E se não puder viver, como poderei me 
envolver em outros braços, amadurecer, escrever?
Somos nossa linda zona de conforto
Mas a gente precisa se libertar
A gente pode manter o nosso sonho da velhice, 
quem sabe?

Agora eu não posso mais lidar com isso
Intuições, ciclos, novas vivências
Não nos cabe mais aqui, nessa fase
Mesmo cabendo tanto da gente em mim, em nós

Decore sua casa na Bahia
Pendure os nossos filtros 
de sonhos na varanda 
Aborte a missão da minha horta
Afinal, você nunca gostou
Coloque uma rede ou faça um espaço pra tocar
Ocupe de você e sua vida 
Viva repleto em uma relação 
além da nossa
pela primeira vez

Só te peço que leve 
boas memórias de mim
Mesmo sabendo que seria impossível 
não me lembrar 
No som da chuva, no café com canela, no mar,
no cafuné, nas minhas danças malucas
Nas suas tatuagens com frases que escrevi

Eu sei que desfiz nossos planos
Peço desculpas
Eu não poderia mais seguir
Mas nunca quis te machucar
E não posso te prender num futuro 
que sonhamos.

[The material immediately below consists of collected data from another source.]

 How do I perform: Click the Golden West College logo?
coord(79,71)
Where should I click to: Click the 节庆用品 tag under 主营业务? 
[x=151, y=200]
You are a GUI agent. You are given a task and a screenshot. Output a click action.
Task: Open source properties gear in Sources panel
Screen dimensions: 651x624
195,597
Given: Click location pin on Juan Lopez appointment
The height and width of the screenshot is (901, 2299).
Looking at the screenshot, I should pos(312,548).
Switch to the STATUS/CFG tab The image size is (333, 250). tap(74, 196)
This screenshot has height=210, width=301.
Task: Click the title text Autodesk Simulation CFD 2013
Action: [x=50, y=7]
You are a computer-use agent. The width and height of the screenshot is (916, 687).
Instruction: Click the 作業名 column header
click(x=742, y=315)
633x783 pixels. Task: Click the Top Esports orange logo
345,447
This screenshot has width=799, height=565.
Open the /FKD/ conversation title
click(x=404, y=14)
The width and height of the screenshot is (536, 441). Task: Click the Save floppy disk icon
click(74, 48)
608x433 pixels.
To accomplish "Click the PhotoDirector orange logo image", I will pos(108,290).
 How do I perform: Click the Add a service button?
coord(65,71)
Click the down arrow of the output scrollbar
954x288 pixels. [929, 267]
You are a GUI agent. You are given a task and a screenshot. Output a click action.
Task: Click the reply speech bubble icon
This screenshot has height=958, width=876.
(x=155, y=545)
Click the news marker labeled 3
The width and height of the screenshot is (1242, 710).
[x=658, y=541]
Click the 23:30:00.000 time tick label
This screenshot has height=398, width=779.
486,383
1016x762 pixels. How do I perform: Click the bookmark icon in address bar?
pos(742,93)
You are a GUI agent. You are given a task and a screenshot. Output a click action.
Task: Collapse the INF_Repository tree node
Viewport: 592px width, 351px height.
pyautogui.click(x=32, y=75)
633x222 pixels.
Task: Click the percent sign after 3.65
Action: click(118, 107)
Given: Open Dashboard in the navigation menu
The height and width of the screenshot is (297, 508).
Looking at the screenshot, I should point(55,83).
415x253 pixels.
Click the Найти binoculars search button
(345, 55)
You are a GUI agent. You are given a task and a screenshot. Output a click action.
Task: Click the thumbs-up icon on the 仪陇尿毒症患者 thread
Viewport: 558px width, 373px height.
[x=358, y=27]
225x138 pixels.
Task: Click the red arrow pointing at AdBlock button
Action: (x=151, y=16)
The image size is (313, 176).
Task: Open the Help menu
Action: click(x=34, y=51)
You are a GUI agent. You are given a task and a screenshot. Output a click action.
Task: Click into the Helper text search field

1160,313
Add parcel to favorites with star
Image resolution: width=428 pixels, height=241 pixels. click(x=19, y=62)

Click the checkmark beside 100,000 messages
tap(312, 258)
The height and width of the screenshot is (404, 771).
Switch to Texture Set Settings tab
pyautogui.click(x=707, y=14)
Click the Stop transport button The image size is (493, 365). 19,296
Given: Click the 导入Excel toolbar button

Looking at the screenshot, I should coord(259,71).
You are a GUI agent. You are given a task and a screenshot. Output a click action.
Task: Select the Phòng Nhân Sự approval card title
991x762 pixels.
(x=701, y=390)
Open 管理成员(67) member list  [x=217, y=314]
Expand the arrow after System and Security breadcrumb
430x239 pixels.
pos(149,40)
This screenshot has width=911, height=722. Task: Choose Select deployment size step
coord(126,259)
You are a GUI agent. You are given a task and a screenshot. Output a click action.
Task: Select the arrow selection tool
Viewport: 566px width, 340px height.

Mas não me vejo nele.
As bifurcações das nossas 
estradas já se desencontraram.

A gente se cala, nosso cômodo silêncio
Você me abraça do jeito que gosto
E me olha fechar os olhos pra dormir
Eu me sinto em paz com você
Mas agora sou um mar agitado
Entre passados e não expectativas.

Preciso olhar adiante, você também precisa ir.
Se entregue inteiro, mas não pra mim.
“Eu te amo, mas nosso ciclo acabou”, eu digo.
As lágrimas escorrem dos seus olhos

Eu me aconchego mais no seu abraço 
Eternizando esse último encontro
Tão intenso e verdadeiro 

Por dentro eu quero gritar
Impulsivamente levanto e faço isso
Os berros ecoam no topo da nossa montanha
Você levanta, ajeita as calças e grita também
Eu sempre amei o jeito que você acompanha minhas loucuras

Te levarei em cada célula minha
Meu colo seguro, meu amor dessa vida, meu melhor amigo
Mas preciso soltar nossas amarras e seguir adiante, 
num novo roteiro que descobrirei sozinha!
Mas nossas memórias fotográficas e escritas 
não me pesa guardar. 
Por isso, hoje eu te eternizo mais uma vez aqui, nas palavras e em mim!